▶ WORK ORDER
State only the number of lines below where the word "will" is found.

Collection entries
»»

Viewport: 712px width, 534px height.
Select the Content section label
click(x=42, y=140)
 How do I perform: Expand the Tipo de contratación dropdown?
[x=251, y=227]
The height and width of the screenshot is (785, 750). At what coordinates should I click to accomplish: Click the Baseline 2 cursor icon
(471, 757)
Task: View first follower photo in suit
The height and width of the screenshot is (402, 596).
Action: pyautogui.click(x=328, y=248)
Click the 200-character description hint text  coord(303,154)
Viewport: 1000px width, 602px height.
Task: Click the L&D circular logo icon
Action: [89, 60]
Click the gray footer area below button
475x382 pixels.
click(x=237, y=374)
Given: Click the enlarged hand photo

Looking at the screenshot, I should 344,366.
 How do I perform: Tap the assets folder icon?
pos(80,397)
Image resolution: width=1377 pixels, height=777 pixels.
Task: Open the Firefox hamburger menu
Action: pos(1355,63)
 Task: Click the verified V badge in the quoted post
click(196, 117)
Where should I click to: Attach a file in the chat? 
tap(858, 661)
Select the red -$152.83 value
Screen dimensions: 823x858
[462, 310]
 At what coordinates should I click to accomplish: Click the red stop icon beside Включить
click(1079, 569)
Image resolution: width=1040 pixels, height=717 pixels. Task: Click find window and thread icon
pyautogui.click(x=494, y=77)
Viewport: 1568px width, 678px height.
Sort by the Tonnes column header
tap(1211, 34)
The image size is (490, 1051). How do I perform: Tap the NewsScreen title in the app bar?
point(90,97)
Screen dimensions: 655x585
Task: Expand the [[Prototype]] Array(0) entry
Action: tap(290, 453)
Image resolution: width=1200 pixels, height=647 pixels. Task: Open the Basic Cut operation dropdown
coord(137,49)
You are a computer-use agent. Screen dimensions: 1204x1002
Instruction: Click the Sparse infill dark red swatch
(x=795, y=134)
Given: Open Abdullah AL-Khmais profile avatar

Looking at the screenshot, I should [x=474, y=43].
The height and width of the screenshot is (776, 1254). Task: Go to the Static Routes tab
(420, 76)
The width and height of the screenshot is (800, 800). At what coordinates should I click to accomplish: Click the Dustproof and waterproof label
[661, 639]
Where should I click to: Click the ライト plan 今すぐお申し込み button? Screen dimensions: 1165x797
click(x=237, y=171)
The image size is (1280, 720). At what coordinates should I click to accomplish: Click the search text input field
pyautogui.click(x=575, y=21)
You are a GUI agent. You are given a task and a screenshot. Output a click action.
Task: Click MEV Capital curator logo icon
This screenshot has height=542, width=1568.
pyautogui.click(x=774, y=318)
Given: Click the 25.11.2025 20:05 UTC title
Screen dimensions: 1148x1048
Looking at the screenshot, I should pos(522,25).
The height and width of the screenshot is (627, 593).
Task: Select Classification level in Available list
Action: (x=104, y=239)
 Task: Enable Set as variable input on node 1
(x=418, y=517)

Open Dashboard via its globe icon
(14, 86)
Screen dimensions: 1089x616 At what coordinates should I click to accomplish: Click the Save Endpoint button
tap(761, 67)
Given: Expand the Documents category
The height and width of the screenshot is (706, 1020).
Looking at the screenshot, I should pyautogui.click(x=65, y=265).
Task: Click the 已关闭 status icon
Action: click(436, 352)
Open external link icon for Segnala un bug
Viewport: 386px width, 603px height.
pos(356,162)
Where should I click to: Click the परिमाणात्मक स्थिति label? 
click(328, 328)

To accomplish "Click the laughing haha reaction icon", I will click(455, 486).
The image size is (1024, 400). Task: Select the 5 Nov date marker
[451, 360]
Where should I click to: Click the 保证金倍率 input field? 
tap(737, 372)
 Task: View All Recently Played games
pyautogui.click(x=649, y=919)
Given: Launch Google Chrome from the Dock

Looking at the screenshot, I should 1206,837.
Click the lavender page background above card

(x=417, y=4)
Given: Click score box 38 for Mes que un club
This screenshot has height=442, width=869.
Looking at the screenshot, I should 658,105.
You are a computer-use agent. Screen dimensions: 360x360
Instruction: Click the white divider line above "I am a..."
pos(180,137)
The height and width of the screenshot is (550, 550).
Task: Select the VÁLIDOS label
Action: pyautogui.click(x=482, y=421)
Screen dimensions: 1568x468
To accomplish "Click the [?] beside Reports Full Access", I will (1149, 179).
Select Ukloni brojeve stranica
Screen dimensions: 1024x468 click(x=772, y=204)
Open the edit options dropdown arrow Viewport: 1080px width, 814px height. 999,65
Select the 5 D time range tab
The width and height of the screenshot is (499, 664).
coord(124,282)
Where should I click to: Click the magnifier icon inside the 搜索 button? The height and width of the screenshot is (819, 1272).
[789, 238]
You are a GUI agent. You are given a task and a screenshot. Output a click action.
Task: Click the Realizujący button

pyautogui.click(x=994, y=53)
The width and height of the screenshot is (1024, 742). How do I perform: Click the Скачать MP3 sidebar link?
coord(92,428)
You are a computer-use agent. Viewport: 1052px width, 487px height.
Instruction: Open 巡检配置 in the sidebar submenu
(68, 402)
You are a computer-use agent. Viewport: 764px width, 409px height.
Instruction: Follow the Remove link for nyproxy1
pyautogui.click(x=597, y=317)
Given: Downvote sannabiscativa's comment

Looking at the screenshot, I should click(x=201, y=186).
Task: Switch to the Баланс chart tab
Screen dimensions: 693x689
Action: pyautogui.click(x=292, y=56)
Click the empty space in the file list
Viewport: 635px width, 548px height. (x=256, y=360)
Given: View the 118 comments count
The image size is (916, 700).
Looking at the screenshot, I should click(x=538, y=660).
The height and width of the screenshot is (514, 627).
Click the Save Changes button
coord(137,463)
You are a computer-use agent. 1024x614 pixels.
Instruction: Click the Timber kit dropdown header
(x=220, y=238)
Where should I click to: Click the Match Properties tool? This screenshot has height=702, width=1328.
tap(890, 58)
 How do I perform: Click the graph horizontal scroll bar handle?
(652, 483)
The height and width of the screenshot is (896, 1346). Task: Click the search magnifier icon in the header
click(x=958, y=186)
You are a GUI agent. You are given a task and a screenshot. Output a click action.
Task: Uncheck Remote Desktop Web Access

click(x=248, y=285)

««

▶ REPLY TO THE EXERCISE
2